- WHAT THE TASK REQUIRES -
Convert the listing, from the line with "Reduzierwinkelstück Aluminium 3.1645" through the line with "Emploi médecins (123, 977)", into a JSON list of strings with one string per line and no blank lines.
/---
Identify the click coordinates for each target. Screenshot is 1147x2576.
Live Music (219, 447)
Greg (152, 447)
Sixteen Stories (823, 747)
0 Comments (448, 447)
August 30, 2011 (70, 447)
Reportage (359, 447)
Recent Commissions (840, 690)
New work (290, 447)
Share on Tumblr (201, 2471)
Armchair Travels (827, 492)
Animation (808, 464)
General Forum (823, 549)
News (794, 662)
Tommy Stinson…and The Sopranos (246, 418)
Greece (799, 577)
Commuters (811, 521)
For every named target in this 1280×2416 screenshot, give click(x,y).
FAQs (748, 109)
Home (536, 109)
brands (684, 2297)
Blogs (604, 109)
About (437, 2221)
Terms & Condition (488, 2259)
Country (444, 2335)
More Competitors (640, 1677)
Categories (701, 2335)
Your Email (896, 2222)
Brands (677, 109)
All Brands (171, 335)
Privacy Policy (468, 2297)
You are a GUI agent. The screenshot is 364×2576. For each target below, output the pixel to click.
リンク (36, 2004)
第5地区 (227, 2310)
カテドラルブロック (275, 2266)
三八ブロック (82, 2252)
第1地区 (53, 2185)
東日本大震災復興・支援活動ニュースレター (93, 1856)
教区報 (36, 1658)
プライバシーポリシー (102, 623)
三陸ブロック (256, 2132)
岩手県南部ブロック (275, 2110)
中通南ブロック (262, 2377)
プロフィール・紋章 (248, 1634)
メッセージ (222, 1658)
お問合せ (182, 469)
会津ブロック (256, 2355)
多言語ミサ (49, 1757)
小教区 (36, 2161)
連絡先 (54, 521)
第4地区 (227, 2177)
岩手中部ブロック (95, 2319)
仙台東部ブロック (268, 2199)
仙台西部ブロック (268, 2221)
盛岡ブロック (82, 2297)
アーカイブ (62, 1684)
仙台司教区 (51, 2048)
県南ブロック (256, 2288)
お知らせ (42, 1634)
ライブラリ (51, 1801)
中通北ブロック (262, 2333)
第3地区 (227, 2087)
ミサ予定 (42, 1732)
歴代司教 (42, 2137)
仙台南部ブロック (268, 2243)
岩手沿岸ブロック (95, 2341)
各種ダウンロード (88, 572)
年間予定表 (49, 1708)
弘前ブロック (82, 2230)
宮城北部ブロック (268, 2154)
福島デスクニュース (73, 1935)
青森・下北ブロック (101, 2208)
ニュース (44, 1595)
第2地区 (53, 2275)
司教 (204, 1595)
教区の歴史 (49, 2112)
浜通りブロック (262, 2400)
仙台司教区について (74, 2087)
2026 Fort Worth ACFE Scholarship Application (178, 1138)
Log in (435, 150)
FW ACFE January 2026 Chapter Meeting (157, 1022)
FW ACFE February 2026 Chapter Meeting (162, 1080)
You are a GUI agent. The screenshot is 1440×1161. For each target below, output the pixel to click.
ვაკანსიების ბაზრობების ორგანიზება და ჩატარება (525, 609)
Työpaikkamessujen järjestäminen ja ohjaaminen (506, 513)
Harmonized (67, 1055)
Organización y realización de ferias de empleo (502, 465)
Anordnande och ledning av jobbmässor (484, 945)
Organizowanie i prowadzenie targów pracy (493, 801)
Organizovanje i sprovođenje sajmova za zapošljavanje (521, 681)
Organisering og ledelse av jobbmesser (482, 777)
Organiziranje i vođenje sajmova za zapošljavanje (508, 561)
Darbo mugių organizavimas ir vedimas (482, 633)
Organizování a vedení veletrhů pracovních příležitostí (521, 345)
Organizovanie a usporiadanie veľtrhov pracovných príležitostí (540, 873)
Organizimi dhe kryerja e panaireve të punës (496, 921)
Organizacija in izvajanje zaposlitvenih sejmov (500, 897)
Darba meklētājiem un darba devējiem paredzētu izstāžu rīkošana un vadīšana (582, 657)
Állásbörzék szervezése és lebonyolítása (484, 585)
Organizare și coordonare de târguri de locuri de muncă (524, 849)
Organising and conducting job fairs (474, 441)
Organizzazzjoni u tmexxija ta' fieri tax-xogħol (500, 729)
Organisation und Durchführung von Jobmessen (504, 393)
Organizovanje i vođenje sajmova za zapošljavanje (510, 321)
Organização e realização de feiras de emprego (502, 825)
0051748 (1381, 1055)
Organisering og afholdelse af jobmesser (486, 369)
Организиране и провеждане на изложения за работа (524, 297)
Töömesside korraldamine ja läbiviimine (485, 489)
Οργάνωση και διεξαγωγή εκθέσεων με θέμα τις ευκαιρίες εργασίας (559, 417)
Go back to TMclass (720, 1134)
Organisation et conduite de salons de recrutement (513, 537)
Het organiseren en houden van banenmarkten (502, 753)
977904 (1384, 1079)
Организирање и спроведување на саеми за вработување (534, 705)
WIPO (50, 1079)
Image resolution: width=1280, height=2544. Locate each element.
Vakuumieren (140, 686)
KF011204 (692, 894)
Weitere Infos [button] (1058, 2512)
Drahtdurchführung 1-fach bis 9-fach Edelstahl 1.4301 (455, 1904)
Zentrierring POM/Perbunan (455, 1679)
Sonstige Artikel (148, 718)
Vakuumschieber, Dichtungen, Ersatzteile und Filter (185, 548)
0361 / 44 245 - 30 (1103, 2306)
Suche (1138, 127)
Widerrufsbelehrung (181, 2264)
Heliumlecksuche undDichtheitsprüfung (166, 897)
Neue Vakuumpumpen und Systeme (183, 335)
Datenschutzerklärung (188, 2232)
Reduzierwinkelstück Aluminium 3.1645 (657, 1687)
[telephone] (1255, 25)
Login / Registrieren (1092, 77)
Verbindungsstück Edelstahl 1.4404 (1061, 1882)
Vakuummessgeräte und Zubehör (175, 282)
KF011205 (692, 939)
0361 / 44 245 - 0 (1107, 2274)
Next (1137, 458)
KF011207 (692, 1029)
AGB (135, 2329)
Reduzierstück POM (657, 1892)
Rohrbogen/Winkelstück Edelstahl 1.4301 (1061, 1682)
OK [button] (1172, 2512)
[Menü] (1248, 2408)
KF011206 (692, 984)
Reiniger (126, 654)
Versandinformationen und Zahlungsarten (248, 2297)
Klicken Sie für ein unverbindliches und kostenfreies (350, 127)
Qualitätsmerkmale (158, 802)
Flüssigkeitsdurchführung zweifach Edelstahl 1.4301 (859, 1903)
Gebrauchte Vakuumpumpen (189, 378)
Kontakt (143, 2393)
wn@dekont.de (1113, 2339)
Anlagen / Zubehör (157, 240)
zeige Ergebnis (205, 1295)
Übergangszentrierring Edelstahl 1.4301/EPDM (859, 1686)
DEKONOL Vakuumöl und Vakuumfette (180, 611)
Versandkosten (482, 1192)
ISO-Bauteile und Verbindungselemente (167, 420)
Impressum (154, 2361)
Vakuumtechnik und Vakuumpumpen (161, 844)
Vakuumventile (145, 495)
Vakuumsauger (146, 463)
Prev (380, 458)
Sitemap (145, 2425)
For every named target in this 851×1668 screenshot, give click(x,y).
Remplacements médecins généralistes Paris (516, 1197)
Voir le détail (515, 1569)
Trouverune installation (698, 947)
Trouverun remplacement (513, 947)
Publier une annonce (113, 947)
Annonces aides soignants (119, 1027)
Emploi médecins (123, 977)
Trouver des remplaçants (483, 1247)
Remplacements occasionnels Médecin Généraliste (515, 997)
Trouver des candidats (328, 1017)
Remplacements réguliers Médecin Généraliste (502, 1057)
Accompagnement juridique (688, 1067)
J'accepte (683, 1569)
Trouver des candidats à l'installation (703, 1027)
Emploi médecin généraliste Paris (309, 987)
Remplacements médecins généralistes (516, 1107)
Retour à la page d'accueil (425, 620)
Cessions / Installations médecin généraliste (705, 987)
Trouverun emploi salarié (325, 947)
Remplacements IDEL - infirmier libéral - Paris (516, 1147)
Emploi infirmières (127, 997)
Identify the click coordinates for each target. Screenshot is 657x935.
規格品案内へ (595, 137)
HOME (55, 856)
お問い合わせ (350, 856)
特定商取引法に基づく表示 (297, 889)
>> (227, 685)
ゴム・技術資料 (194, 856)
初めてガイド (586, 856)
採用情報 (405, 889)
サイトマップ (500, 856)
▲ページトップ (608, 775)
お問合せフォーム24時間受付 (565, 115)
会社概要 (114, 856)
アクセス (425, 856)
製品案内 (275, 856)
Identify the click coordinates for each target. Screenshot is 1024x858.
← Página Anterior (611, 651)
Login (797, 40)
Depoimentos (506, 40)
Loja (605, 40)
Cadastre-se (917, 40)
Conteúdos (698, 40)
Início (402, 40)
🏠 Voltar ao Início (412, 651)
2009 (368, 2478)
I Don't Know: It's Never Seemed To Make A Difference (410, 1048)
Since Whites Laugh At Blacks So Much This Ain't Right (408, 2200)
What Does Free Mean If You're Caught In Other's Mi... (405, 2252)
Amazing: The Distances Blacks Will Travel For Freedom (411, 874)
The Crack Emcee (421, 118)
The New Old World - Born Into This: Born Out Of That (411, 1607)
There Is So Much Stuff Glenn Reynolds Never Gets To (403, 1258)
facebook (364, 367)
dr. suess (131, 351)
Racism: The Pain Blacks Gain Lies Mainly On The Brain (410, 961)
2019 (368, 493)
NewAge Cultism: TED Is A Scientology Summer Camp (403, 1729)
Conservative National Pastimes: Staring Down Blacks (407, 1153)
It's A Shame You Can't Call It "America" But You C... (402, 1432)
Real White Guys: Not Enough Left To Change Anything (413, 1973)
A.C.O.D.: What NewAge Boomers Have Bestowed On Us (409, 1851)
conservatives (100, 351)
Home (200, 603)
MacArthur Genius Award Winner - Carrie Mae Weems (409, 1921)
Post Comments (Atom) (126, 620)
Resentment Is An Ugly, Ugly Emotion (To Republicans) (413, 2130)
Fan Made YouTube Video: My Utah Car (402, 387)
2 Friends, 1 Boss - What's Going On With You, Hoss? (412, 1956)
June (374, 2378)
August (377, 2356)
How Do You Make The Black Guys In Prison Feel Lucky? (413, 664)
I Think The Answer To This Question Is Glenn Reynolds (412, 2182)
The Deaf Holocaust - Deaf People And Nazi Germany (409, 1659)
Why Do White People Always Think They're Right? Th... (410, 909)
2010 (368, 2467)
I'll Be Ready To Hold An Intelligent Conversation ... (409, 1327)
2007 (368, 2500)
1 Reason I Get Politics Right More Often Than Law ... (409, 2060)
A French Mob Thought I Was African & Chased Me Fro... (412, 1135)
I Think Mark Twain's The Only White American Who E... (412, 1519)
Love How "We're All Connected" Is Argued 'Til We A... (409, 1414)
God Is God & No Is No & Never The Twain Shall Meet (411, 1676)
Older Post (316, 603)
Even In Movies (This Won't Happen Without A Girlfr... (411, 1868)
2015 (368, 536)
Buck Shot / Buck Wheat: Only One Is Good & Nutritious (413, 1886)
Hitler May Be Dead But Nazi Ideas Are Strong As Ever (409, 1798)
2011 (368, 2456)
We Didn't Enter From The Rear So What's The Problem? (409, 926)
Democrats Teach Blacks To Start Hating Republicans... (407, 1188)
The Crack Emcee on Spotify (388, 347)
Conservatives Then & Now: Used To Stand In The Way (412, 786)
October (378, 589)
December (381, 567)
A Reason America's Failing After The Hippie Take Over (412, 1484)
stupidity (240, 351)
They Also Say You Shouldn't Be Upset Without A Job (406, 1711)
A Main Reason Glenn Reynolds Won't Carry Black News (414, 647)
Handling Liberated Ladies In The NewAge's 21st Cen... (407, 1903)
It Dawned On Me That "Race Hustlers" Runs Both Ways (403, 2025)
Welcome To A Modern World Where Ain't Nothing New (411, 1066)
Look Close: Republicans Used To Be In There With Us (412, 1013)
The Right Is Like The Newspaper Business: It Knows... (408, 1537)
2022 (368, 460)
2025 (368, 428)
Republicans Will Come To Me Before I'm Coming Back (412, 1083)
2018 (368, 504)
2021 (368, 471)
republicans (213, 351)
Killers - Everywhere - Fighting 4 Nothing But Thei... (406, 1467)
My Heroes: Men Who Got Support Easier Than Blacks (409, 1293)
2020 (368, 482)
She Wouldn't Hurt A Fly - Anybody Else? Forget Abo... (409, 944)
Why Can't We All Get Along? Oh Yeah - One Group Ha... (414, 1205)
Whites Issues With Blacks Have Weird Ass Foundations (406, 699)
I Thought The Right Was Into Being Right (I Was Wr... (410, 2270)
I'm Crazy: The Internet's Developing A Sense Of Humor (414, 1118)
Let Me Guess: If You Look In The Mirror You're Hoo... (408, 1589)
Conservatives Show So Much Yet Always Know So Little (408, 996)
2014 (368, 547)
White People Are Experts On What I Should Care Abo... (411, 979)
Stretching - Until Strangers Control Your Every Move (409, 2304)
\---
- RESULT FOR THIS EXERCISE -
[
  "Reduzierwinkelstück Aluminium 3.1645 (657, 1687)",
  "[telephone] (1255, 25)",
  "Login / Registrieren (1092, 77)",
  "Verbindungsstück Edelstahl 1.4404 (1061, 1882)",
  "Vakuummessgeräte und Zubehör (175, 282)",
  "KF011205 (692, 939)",
  "0361 / 44 245 - 0 (1107, 2274)",
  "Next (1137, 458)",
  "KF011207 (692, 1029)",
  "AGB (135, 2329)",
  "Reduzierstück POM (657, 1892)",
  "Rohrbogen/Winkelstück Edelstahl 1.4301 (1061, 1682)",
  "OK [button] (1172, 2512)",
  "[Menü] (1248, 2408)",
  "KF011206 (692, 984)",
  "Reiniger (126, 654)",
  "Versandinformationen und Zahlungsarten (248, 2297)",
  "Klicken Sie für ein unverbindliches und kostenfreies (350, 127)",
  "Qualitätsmerkmale (158, 802)",
  "Flüssigkeitsdurchführung zweifach Edelstahl 1.4301 (859, 1903)",
  "Gebrauchte Vakuumpumpen (189, 378)",
  "Kontakt (143, 2393)",
  "wn@dekont.de (1113, 2339)",
  "Anlagen / Zubehör (157, 240)",
  "zeige Ergebnis (205, 1295)",
  "Übergangszentrierring Edelstahl 1.4301/EPDM (859, 1686)",
  "DEKONOL Vakuumöl und Vakuumfette (180, 611)",
  "Versandkosten (482, 1192)",
  "ISO-Bauteile und Verbindungselemente (167, 420)",
  "Impressum (154, 2361)",
  "Vakuumtechnik und Vakuumpumpen (161, 844)",
  "Vakuumventile (145, 495)",
  "Vakuumsauger (146, 463)",
  "Prev (380, 458)",
  "Sitemap (145, 2425)",
  "For every named target in this 851×1668 screenshot, give click(x,y).",
  "Remplacements médecins généralistes Paris (516, 1197)",
  "Voir le détail (515, 1569)",
  "Trouverune installation (698, 947)",
  "Trouverun remplacement (513, 947)",
  "Publier une annonce (113, 947)",
  "Annonces aides soignants (119, 1027)",
  "Emploi médecins (123, 977)"
]